-- START OF Excerpt to read --

Our approach for active ML-driven closed loop optimization is shown in Fig. 1a. A chosen ML model is initially trained within a low data regime (here three datapoints) and used for predicting the unknown (ground truth) full titration curve (Fig. 1b). Subsequently, conditions towards the target pH are selected using a custom acquisition function. In active learning and Bayesian optimization the acquisition function is typically a trade-off between exploration to reduce model uncertainty and exploitation towards the target value. For the pH adjustment we choose a purely exploitative approach by selecting the minimizer of the difference between the model predictions and the target pH as the next experimental condition (Fig. 1c). This is possible as the pH curve is monotonous, hence the algorithm will converge to the target pH. Until the target pH has been reached, the dataset is continuously updated and the model is retrained for the next iteration. We coupled our active ML-guided pH adjustment approach with a liquid handling robot and successfully adjusted a set of chemically different binary buffered mixtures. After a comparison of different surrogate models, we identified Gaussian processes (GP) as the best performing model. Moreover, we managed to boost efficiency of the process by utilizing TL strategies, thus decreasing the required iterations of pH adjustment.
Fig. 1. An overview of the ML-driven pH adjustment strategy (a) Design of the closed-loop optimization toward pH adjustment (b) Illustration of ML model predictions and decision making using the acquisition function, see minimum at 4. (c). The numbers represent the order of the observations, and the red font color represents the datapoint to be acquired in the next iteration. Both acid and base volume addition are represented on the x axis, where the negative values account for acid volume and the positive values account for base volumes.

Materials and methods

Active ML-driven closed-loop optimization

A chosen surrogate model is trained to map the input data (features) to the correlated output data (labels) – using a model-dependent data-processing architecture – by iteratively optimizing the model, i.e., minimizing the loss for all fitted datapoints [26][27][28]. The predictive model performance is subsequentially evaluated on a held-out test dataset – the model predictions are compared to the true values and the deviation is typically quantified via the residuals metric of root mean squared error (RMSE). By applying this strategy in an iterative manner, it can be used to navigate through the parameter space, efficiently searching for desired conditions [29][30][31]. In the case of pH adjustment this refers to the amount of acid or base to achieve a target pH. Algorithm 1 illustrates the control code used for automated pH adjustment.

-- END OF Excerpt to read --

- [Task] Please duplicate the part of the passage on ML-driven pH adjustment starting at "Fig. 1. An overview" and ending at "for base volumes.". The lines after this text aren't needed here.

-- START OF Source material --

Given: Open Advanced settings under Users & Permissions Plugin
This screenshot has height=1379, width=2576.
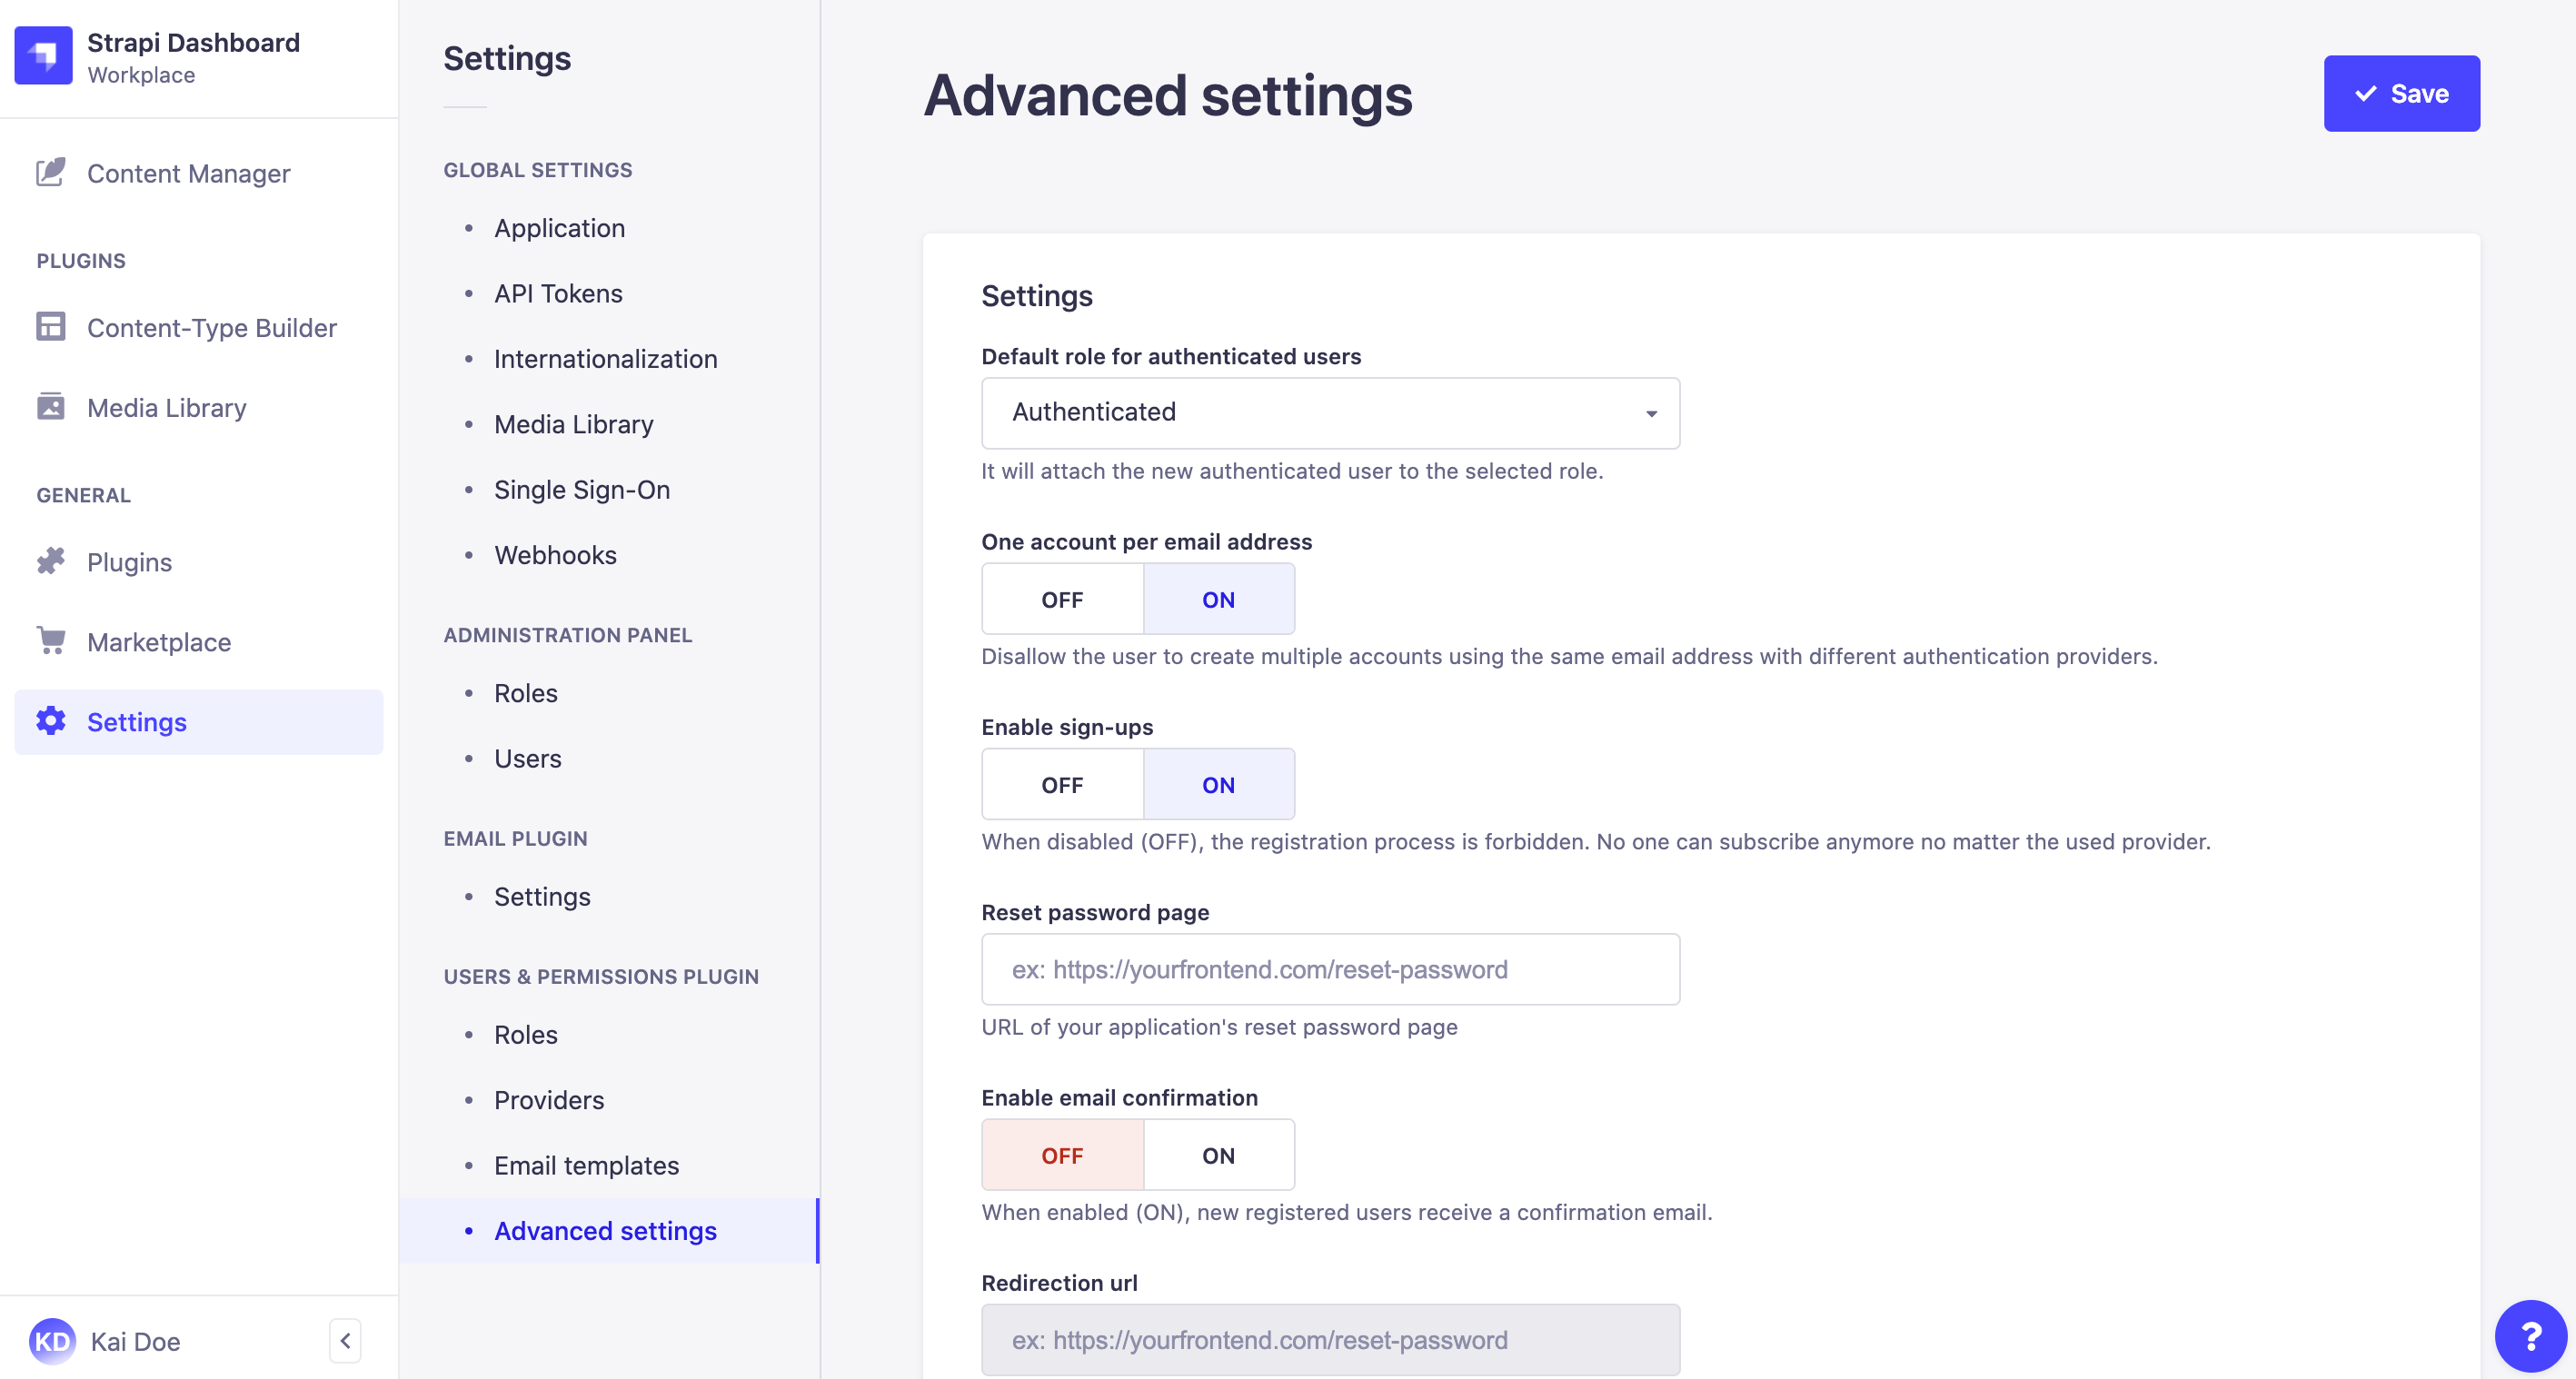Looking at the screenshot, I should 603,1229.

-- END OF Source material --

- [Exercise result]
Fig. 1. An overview of the ML-driven pH adjustment strategy (a) Design of the closed-loop optimization toward pH adjustment (b) Illustration of ML model predictions and decision making using the acquisition function, see minimum at 4. (c). The numbers represent the order of the observations, and the red font color represents the datapoint to be acquired in the next iteration. Both acid and base volume addition are represented on the x axis, where the negative values account for acid volume and the positive values account for base volumes.